[start]
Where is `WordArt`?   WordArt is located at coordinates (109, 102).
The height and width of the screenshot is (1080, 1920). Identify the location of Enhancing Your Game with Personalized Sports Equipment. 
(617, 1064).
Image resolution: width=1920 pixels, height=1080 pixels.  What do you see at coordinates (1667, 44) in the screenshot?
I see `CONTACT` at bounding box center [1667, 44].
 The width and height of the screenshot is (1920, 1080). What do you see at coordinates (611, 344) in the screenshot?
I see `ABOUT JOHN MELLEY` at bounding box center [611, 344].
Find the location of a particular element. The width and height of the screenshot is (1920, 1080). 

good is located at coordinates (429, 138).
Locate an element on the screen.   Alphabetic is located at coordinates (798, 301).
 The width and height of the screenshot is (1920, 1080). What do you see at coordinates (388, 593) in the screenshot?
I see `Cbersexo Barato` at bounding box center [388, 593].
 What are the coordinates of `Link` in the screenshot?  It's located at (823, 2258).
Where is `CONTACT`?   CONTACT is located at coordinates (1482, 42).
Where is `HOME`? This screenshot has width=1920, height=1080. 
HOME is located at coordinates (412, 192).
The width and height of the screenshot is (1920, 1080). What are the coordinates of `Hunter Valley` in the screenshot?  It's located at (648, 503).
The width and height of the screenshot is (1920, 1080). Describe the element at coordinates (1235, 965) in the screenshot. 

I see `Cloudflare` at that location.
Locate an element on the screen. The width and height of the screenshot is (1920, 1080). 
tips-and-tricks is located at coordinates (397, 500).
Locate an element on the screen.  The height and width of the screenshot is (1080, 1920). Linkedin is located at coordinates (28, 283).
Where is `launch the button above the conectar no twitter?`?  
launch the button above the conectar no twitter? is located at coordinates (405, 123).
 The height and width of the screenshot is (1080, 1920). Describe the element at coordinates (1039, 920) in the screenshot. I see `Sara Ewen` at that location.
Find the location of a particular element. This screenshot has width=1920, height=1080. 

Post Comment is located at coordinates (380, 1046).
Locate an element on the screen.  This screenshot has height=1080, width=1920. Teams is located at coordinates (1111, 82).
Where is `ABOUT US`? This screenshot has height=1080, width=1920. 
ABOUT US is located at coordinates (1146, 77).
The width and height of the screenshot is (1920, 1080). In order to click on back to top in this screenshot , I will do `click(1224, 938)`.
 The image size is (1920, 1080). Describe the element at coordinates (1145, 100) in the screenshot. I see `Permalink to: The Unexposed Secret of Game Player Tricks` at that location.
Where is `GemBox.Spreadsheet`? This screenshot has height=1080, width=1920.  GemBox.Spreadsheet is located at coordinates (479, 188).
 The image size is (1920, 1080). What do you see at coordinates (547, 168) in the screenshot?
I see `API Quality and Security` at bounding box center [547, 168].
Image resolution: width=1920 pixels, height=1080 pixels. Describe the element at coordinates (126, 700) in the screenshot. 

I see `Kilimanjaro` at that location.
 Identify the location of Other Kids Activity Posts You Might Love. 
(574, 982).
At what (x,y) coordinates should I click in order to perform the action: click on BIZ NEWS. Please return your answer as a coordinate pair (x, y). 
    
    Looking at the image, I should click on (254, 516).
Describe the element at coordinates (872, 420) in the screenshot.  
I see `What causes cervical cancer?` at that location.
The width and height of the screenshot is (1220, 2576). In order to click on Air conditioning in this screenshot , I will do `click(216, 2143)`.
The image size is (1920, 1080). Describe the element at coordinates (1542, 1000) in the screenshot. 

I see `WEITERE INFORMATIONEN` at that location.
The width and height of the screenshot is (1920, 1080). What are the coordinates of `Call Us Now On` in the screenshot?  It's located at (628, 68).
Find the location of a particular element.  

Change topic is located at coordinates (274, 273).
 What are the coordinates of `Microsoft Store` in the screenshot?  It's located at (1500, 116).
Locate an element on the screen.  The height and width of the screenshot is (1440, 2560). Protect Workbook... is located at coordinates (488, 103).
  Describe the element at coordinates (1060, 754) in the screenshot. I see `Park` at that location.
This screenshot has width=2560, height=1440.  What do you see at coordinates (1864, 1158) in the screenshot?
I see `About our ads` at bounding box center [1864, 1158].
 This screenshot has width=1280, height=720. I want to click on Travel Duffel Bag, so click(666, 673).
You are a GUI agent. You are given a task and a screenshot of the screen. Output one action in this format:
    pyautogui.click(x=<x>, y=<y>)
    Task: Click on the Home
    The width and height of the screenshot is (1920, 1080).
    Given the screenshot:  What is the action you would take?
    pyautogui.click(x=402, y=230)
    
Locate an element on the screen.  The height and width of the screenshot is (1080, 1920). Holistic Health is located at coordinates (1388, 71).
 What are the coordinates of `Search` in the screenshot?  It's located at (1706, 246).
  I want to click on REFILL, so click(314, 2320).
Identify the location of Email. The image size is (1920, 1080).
[end]
#### [Prompt]
Reproduce all of the material above word for word, line by line, without changing anything.

#### [Answer to the exercise]
Where is `WordArt`?   WordArt is located at coordinates (109, 102).
The height and width of the screenshot is (1080, 1920). Identify the location of Enhancing Your Game with Personalized Sports Equipment. 
(617, 1064).
Image resolution: width=1920 pixels, height=1080 pixels.  What do you see at coordinates (1667, 44) in the screenshot?
I see `CONTACT` at bounding box center [1667, 44].
 The width and height of the screenshot is (1920, 1080). What do you see at coordinates (611, 344) in the screenshot?
I see `ABOUT JOHN MELLEY` at bounding box center [611, 344].
Find the location of a particular element. The width and height of the screenshot is (1920, 1080). 

good is located at coordinates (429, 138).
Locate an element on the screen.   Alphabetic is located at coordinates (798, 301).
 The width and height of the screenshot is (1920, 1080). What do you see at coordinates (388, 593) in the screenshot?
I see `Cbersexo Barato` at bounding box center [388, 593].
 What are the coordinates of `Link` in the screenshot?  It's located at (823, 2258).
Where is `CONTACT`?   CONTACT is located at coordinates (1482, 42).
Where is `HOME`? This screenshot has width=1920, height=1080. 
HOME is located at coordinates (412, 192).
The width and height of the screenshot is (1920, 1080). What are the coordinates of `Hunter Valley` in the screenshot?  It's located at (648, 503).
The width and height of the screenshot is (1920, 1080). Describe the element at coordinates (1235, 965) in the screenshot. 

I see `Cloudflare` at that location.
Locate an element on the screen. The width and height of the screenshot is (1920, 1080). 
tips-and-tricks is located at coordinates (397, 500).
Locate an element on the screen.  The height and width of the screenshot is (1080, 1920). Linkedin is located at coordinates (28, 283).
Where is `launch the button above the conectar no twitter?`?  
launch the button above the conectar no twitter? is located at coordinates (405, 123).
 The height and width of the screenshot is (1080, 1920). Describe the element at coordinates (1039, 920) in the screenshot. I see `Sara Ewen` at that location.
Find the location of a particular element. This screenshot has width=1920, height=1080. 

Post Comment is located at coordinates (380, 1046).
Locate an element on the screen.  This screenshot has height=1080, width=1920. Teams is located at coordinates (1111, 82).
Where is `ABOUT US`? This screenshot has height=1080, width=1920. 
ABOUT US is located at coordinates (1146, 77).
The width and height of the screenshot is (1920, 1080). In order to click on back to top in this screenshot , I will do `click(1224, 938)`.
 The image size is (1920, 1080). Describe the element at coordinates (1145, 100) in the screenshot. I see `Permalink to: The Unexposed Secret of Game Player Tricks` at that location.
Where is `GemBox.Spreadsheet`? This screenshot has height=1080, width=1920.  GemBox.Spreadsheet is located at coordinates (479, 188).
 The image size is (1920, 1080). What do you see at coordinates (547, 168) in the screenshot?
I see `API Quality and Security` at bounding box center [547, 168].
Image resolution: width=1920 pixels, height=1080 pixels. Describe the element at coordinates (126, 700) in the screenshot. 

I see `Kilimanjaro` at that location.
 Identify the location of Other Kids Activity Posts You Might Love. 
(574, 982).
At what (x,y) coordinates should I click in order to perform the action: click on BIZ NEWS. Please return your answer as a coordinate pair (x, y). 
    
    Looking at the image, I should click on (254, 516).
Describe the element at coordinates (872, 420) in the screenshot.  
I see `What causes cervical cancer?` at that location.
The width and height of the screenshot is (1220, 2576). In order to click on Air conditioning in this screenshot , I will do `click(216, 2143)`.
The image size is (1920, 1080). Describe the element at coordinates (1542, 1000) in the screenshot. 

I see `WEITERE INFORMATIONEN` at that location.
The width and height of the screenshot is (1920, 1080). What are the coordinates of `Call Us Now On` in the screenshot?  It's located at (628, 68).
Find the location of a particular element.  

Change topic is located at coordinates (274, 273).
 What are the coordinates of `Microsoft Store` in the screenshot?  It's located at (1500, 116).
Locate an element on the screen.  The height and width of the screenshot is (1440, 2560). Protect Workbook... is located at coordinates (488, 103).
  Describe the element at coordinates (1060, 754) in the screenshot. I see `Park` at that location.
This screenshot has width=2560, height=1440.  What do you see at coordinates (1864, 1158) in the screenshot?
I see `About our ads` at bounding box center [1864, 1158].
 This screenshot has width=1280, height=720. I want to click on Travel Duffel Bag, so click(666, 673).
You are a GUI agent. You are given a task and a screenshot of the screen. Output one action in this format:
    pyautogui.click(x=<x>, y=<y>)
    Task: Click on the Home
    The width and height of the screenshot is (1920, 1080).
    Given the screenshot:  What is the action you would take?
    pyautogui.click(x=402, y=230)
    
Locate an element on the screen.  The height and width of the screenshot is (1080, 1920). Holistic Health is located at coordinates (1388, 71).
 What are the coordinates of `Search` in the screenshot?  It's located at (1706, 246).
  I want to click on REFILL, so click(314, 2320).
Identify the location of Email. The image size is (1920, 1080).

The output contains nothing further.